Records from a data source:
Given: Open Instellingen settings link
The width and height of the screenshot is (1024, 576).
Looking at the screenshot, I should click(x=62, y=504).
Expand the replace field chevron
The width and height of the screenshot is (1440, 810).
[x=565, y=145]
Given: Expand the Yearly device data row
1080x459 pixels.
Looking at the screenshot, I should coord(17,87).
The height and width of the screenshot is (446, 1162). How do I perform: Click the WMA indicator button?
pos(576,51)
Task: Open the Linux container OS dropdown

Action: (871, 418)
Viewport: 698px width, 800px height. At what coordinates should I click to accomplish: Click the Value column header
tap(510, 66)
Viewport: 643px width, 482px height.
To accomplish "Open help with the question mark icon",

* **What to do**: Restate the records above word for word, omitting nothing.

* **Reply**:
Given: Open Instellingen settings link
The width and height of the screenshot is (1024, 576).
Looking at the screenshot, I should click(x=62, y=504).
Expand the replace field chevron
The width and height of the screenshot is (1440, 810).
[x=565, y=145]
Given: Expand the Yearly device data row
1080x459 pixels.
Looking at the screenshot, I should coord(17,87).
The height and width of the screenshot is (446, 1162). How do I perform: Click the WMA indicator button?
pos(576,51)
Task: Open the Linux container OS dropdown

Action: (871, 418)
Viewport: 698px width, 800px height. At what coordinates should I click to accomplish: Click the Value column header
tap(510, 66)
Viewport: 643px width, 482px height.
To accomplish "Open help with the question mark icon",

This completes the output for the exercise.